Columbia Forest Products
- Company type: Private/employee-owned
- Industry: Forest Products
- Founded: 1957
- Headquarters: Greensboro, North Carolina, United States
- Key people: Greg Pray (CEO)
- Number of employees: 2,000
- Website: www.columbiaforestproducts.com

= Columbia Forest Products =

U.S. hardwood product manufacturer

Columbia Forest Products is the largest manufacturer of hardwood veneer and hardwood plywood in the United States. Founded in 1957, it is headquartered in Greensboro, North Carolina. It specializes in decorative, interior veneers and plywood panels that are used in high-end cabinetry, fine furniture, architectural millwork and commercial fixtures. The company distributes its products primarily through a network of wholesale distributors, mass merchandisers and OEMs.

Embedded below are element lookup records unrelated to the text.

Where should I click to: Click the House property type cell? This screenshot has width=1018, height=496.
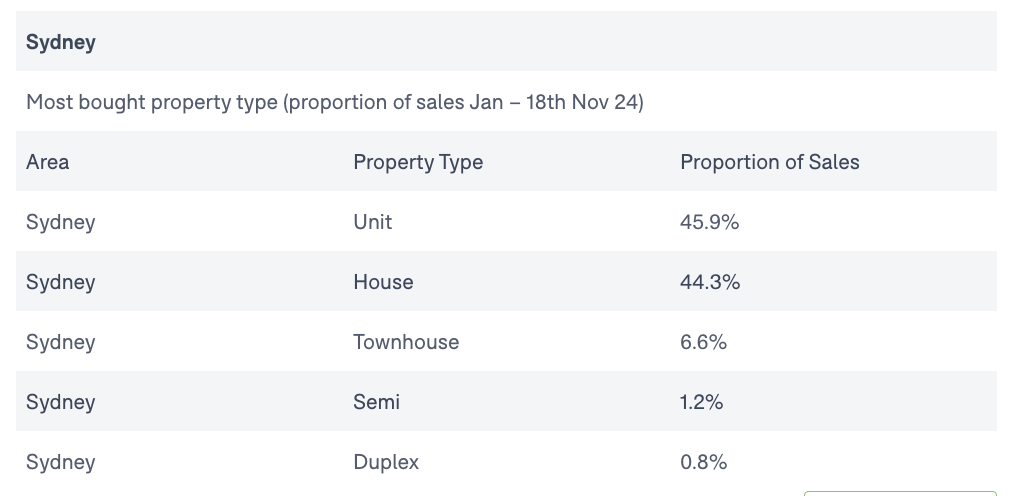383,282
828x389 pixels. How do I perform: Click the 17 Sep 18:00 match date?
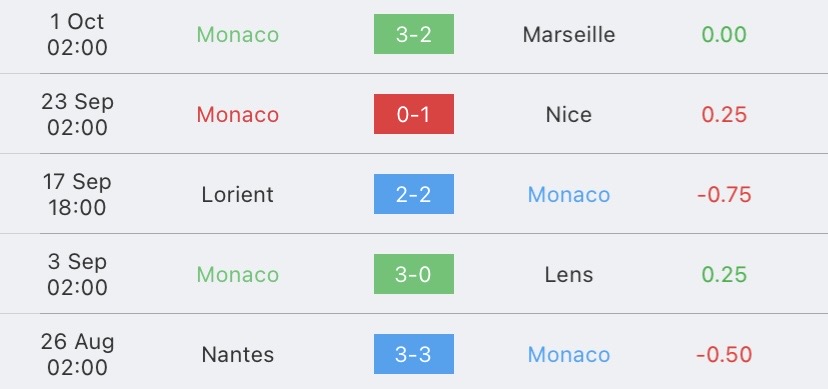(x=77, y=194)
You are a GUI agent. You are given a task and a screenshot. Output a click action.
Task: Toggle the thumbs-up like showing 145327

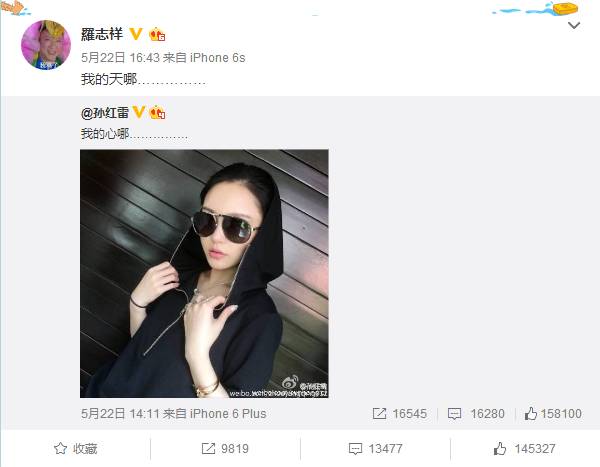(x=525, y=449)
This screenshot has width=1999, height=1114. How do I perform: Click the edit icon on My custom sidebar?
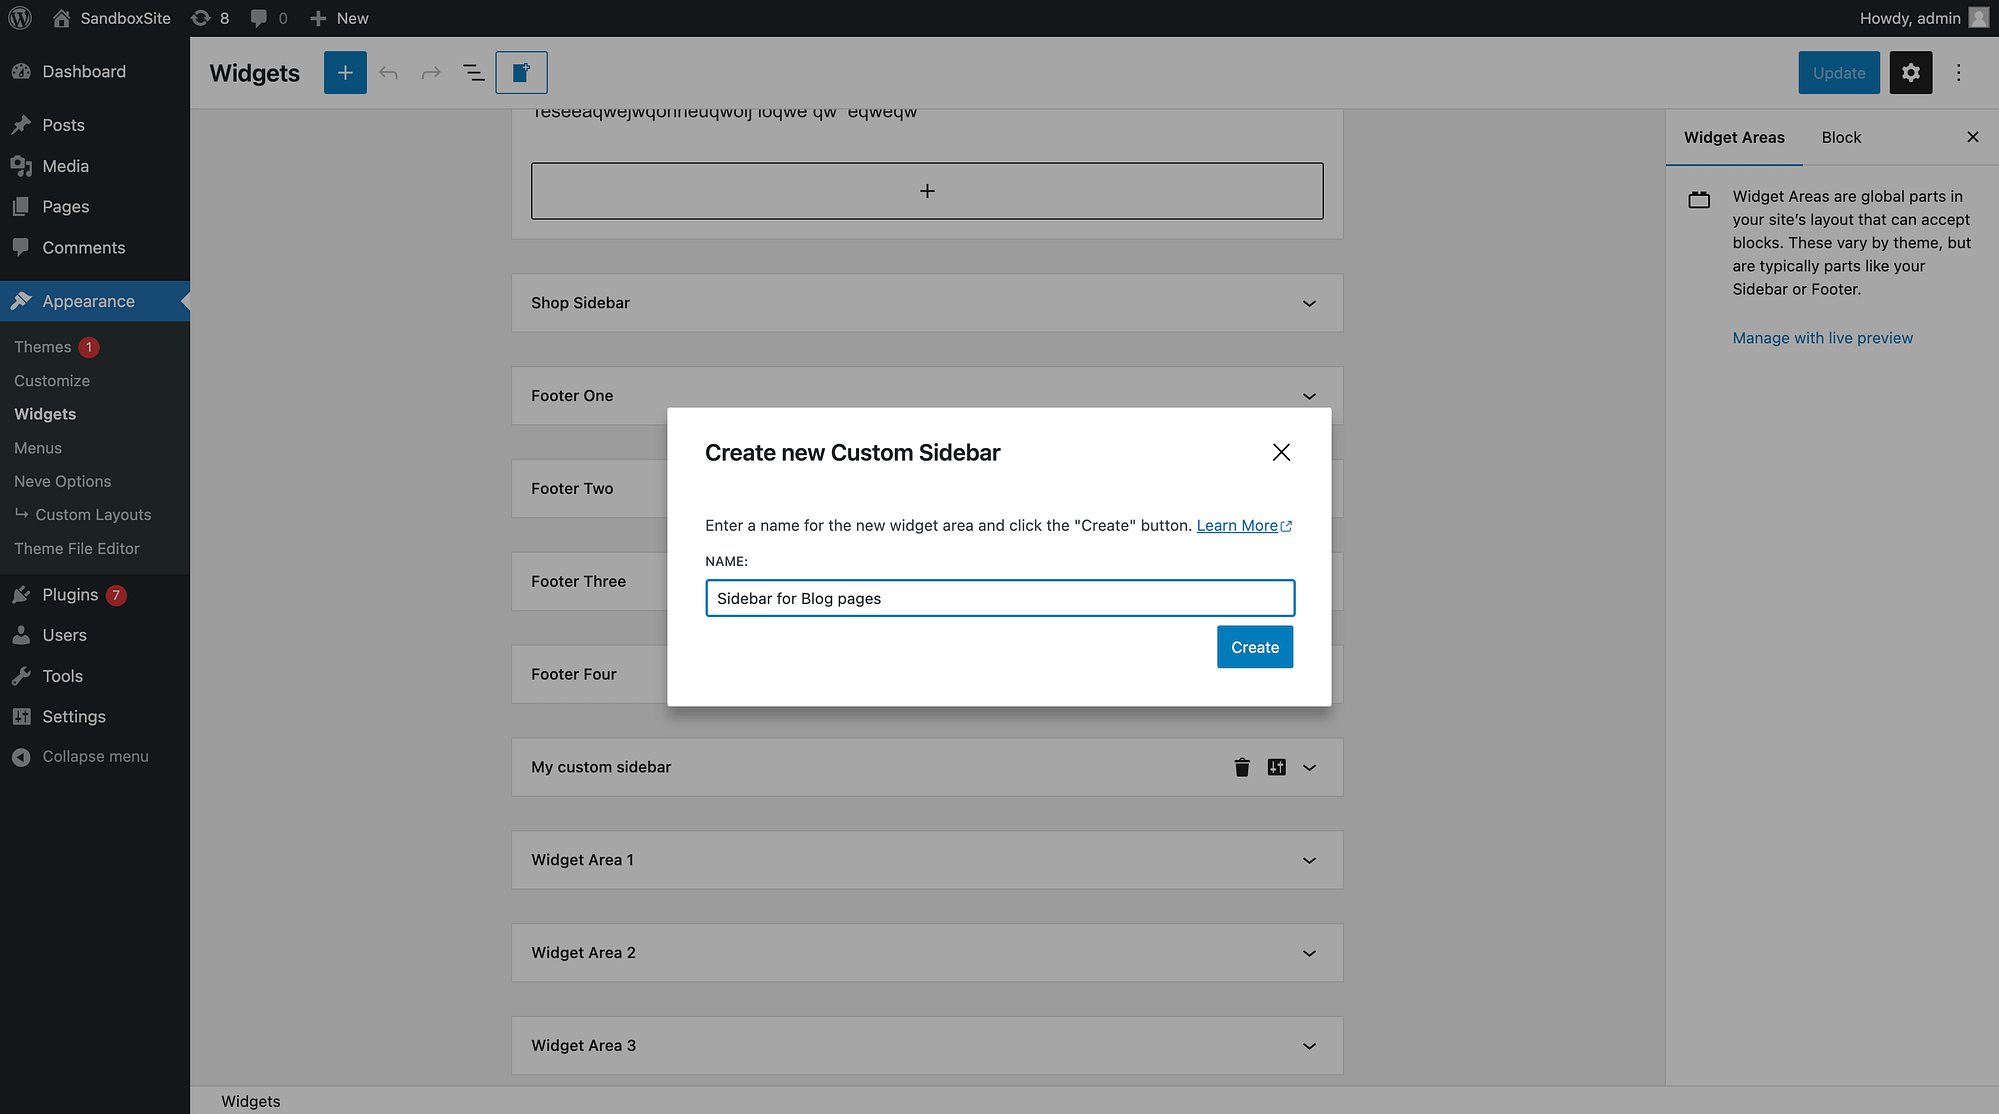pyautogui.click(x=1276, y=767)

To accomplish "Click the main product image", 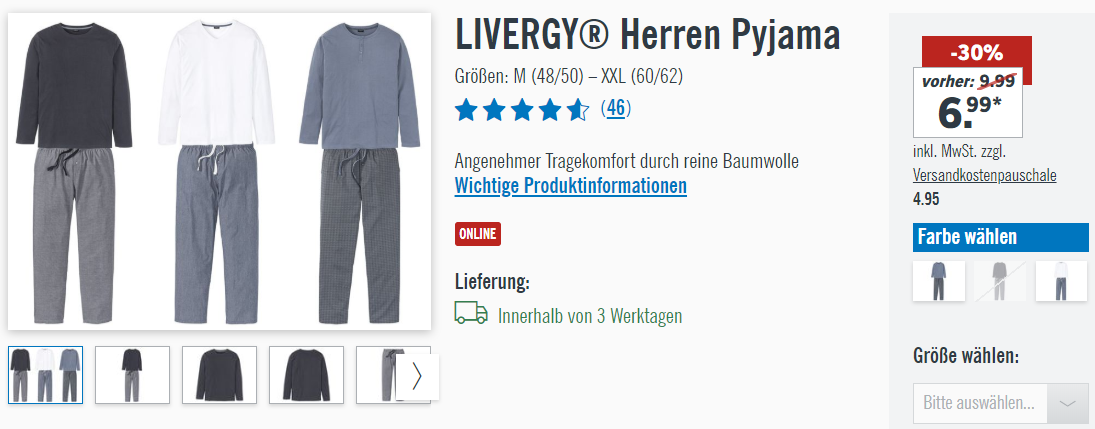I will tap(219, 171).
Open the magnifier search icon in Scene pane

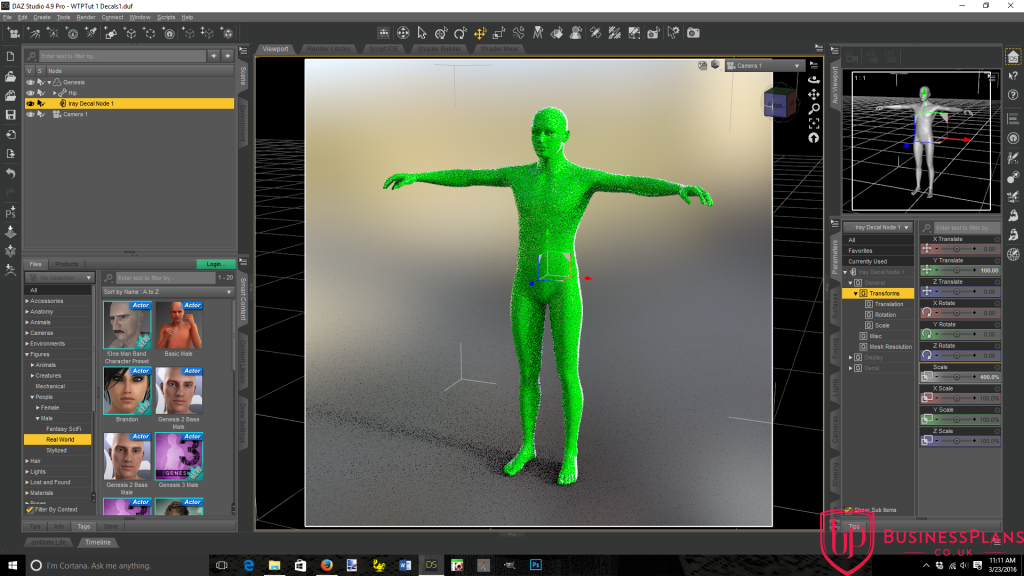pos(31,57)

Since 1976, the company has been completely employee-owned and currently has 10 manufacturing facilities throughout the U.S. and Canada. At the end of 2006, Columbia converted all of its standard hardwood plywood production to produce formaldehyde-free panels called PureBond. In 2007 Columbia added PureBond formaldehyde-free particleboard to its product range.

==History==
The company began in 1957 in Klamath Falls, Oregon, as Klamath Hardwoods, establishing its first hardwood veneer plant with 43 employees. In 1963, it was acquired by Columbia Plywood Corp. In 1966, it acquired additional facilities in Presque Isle, Maine, and Newport, Vermont.

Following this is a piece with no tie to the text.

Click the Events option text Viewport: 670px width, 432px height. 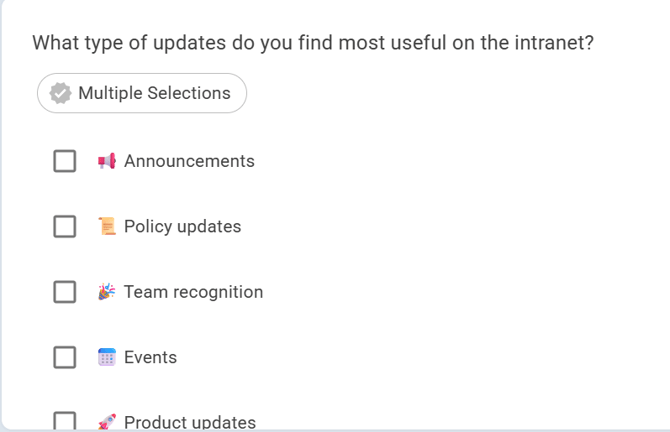click(x=150, y=357)
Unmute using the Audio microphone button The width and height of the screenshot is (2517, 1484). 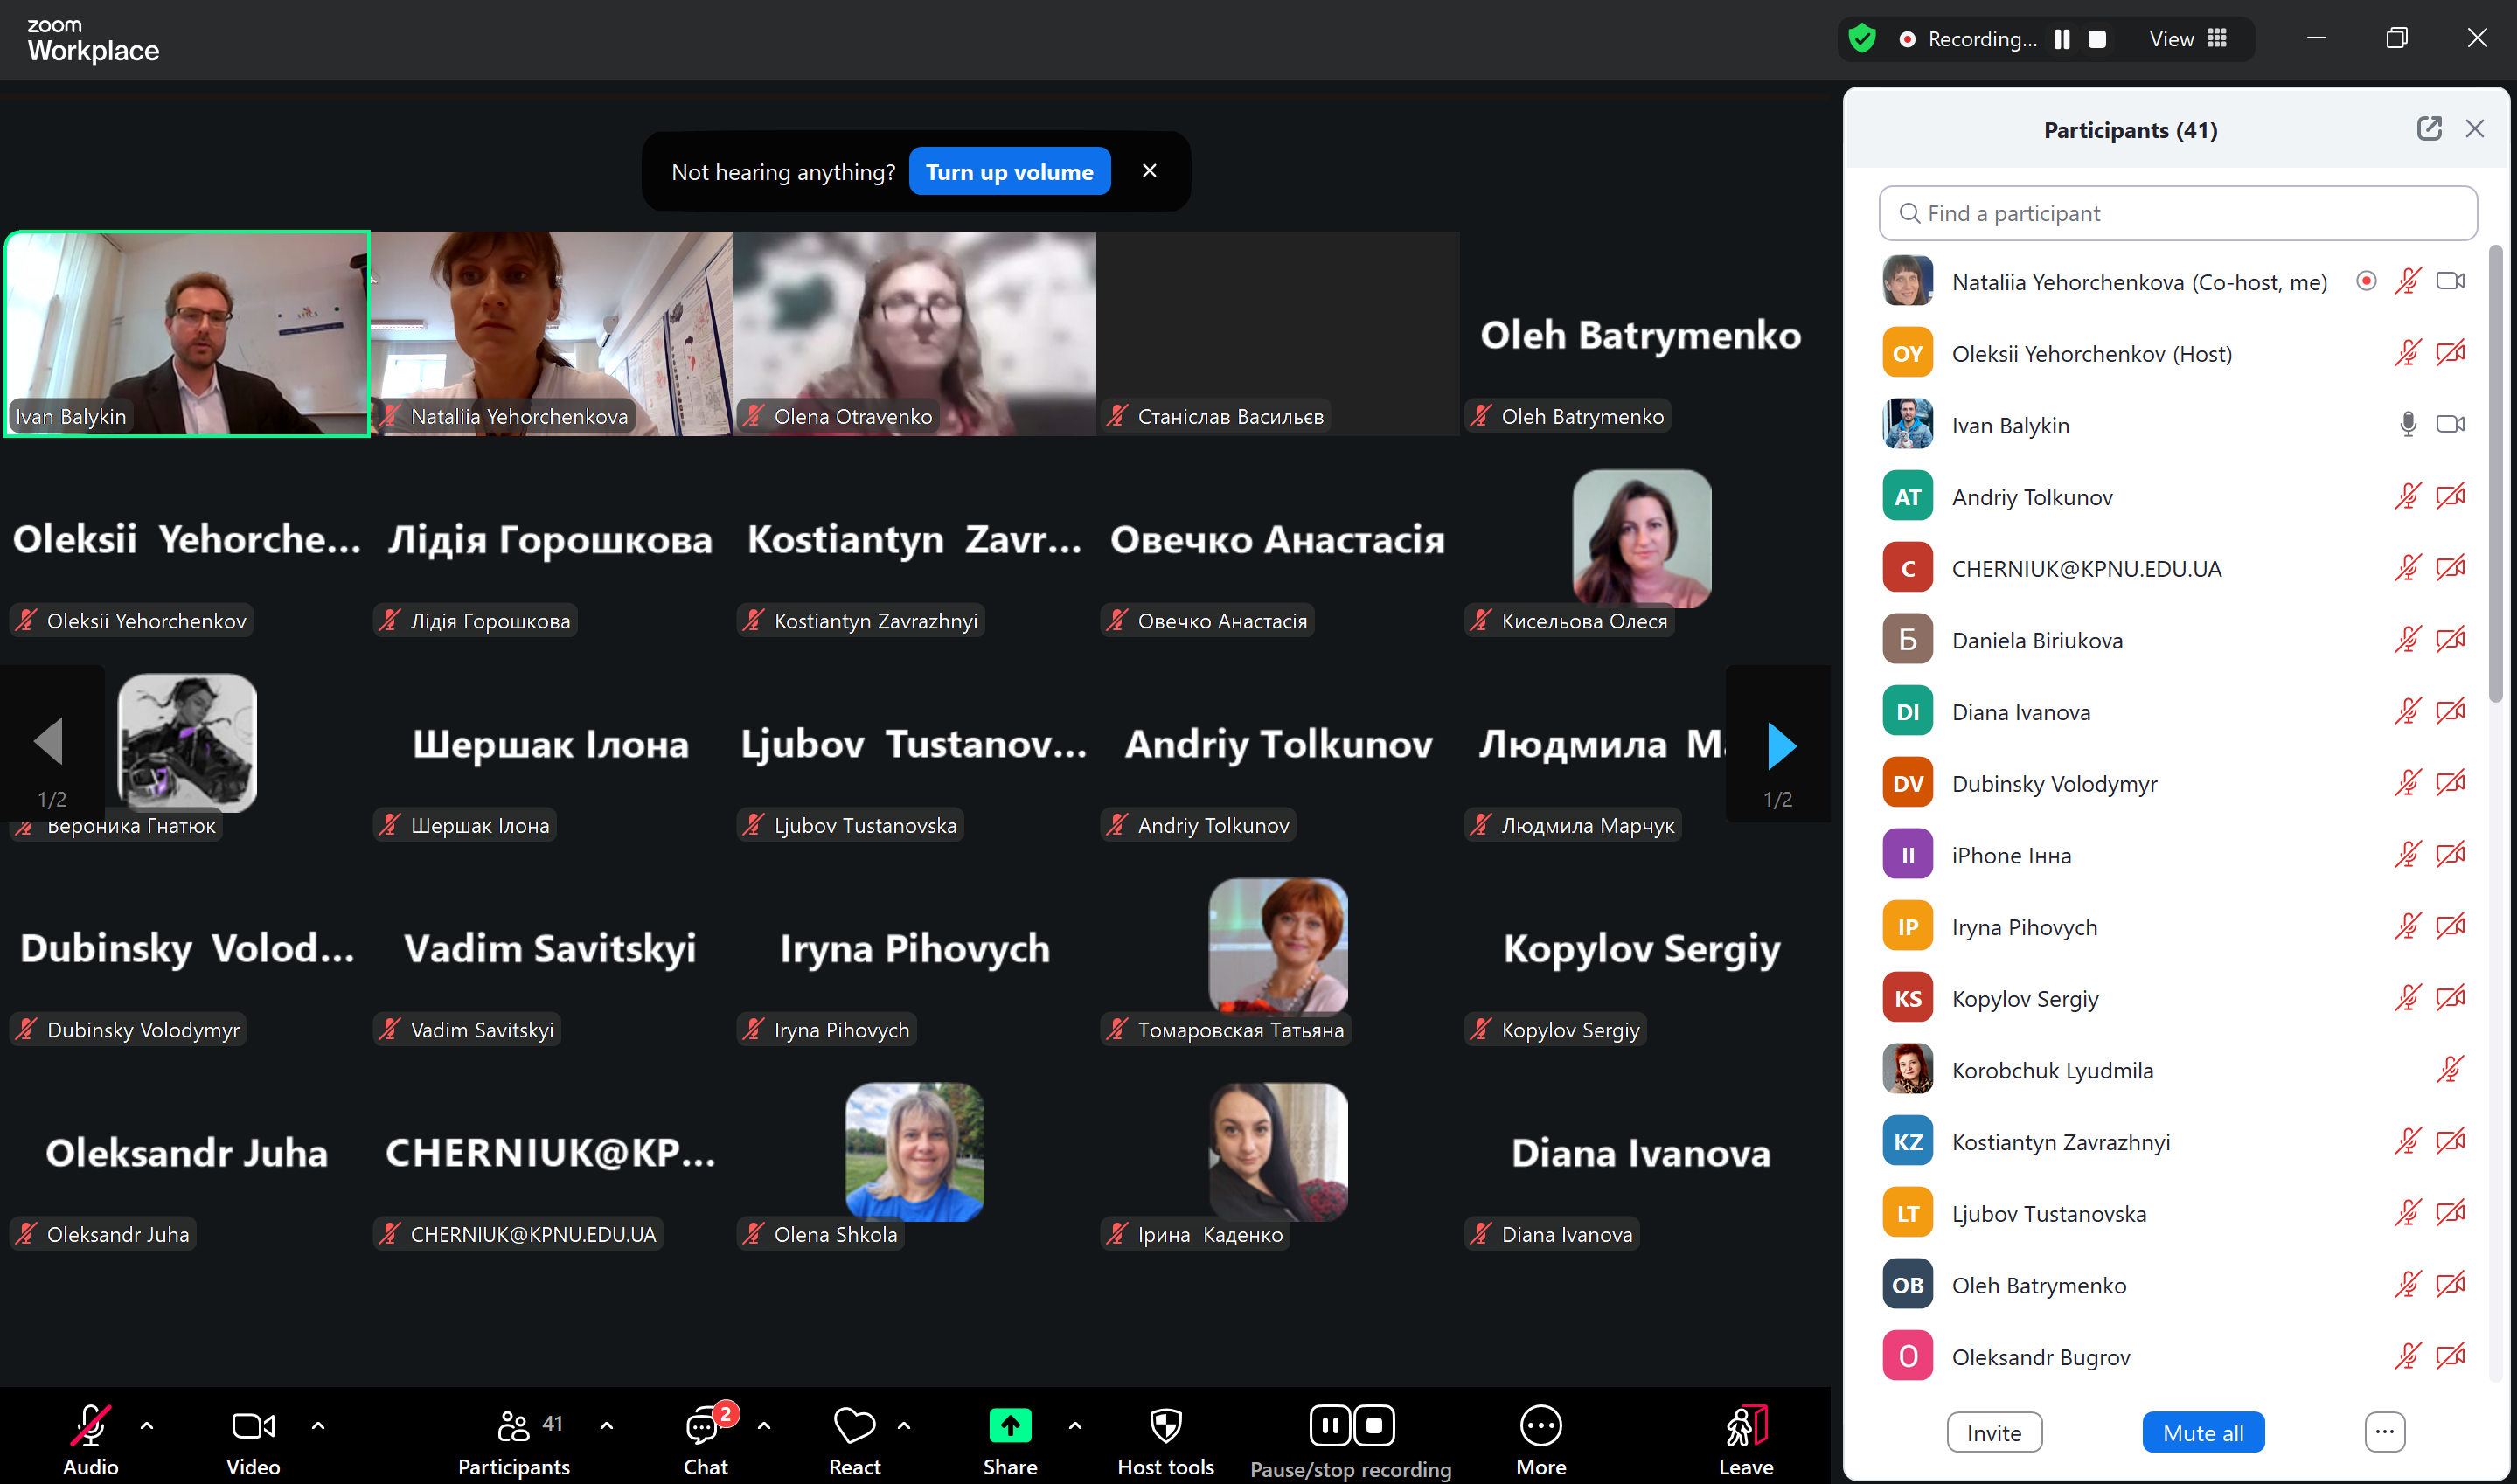click(x=90, y=1427)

The company was restructured by an employee buy-out in 1976, acquiring its current name. In 1982, it built a manufacturing facility in Old Fort, North Carolina. In 1986, it acquired two additional plants in Chatham, Virginia, and Trumann, Arkansas.

In 1989, it acquired the Laminated Products Division in Thomasville, North Carolina, as well as a hardwood veneer face manufacturing mill in Rutherglen, Ontario. In 1991, it acquired a half-round slicing operation in New Freedom, Pennsylvania. In March 1996, it acquired two hardwood plywood plants in Danville, Virginia, and DeQueen, Arkansas. In August 1996, it acquired two plants in Hearst, Ontario (Plywood, PBC & Melamines), and St-Casimir, Quebec. In December 1996, the Laminated Products Division became Columbia Flooring. In January 1997, it acquired an additional hardwood plywood plant in Cuthbert, Georgia. In 2000 CFP acquired an existing veneer plant in Mellen Wisconsin. And a few years after, a massive overhaul in the plant took place, and an in-line dryer system was installed to streamline production and ensure the plant stayed competitive and profitable.

In June 2007 Mohawk Industries bought four factories from Columbia Forest Products: two pre-finished solid plants and one engineered wood plant in the U.S., and an engineered wood plant in Malaysia.

Columbia Forest Products relocated its headquarters at the end of 2007 to Greensboro, North Carolina, from Portland, Oregon.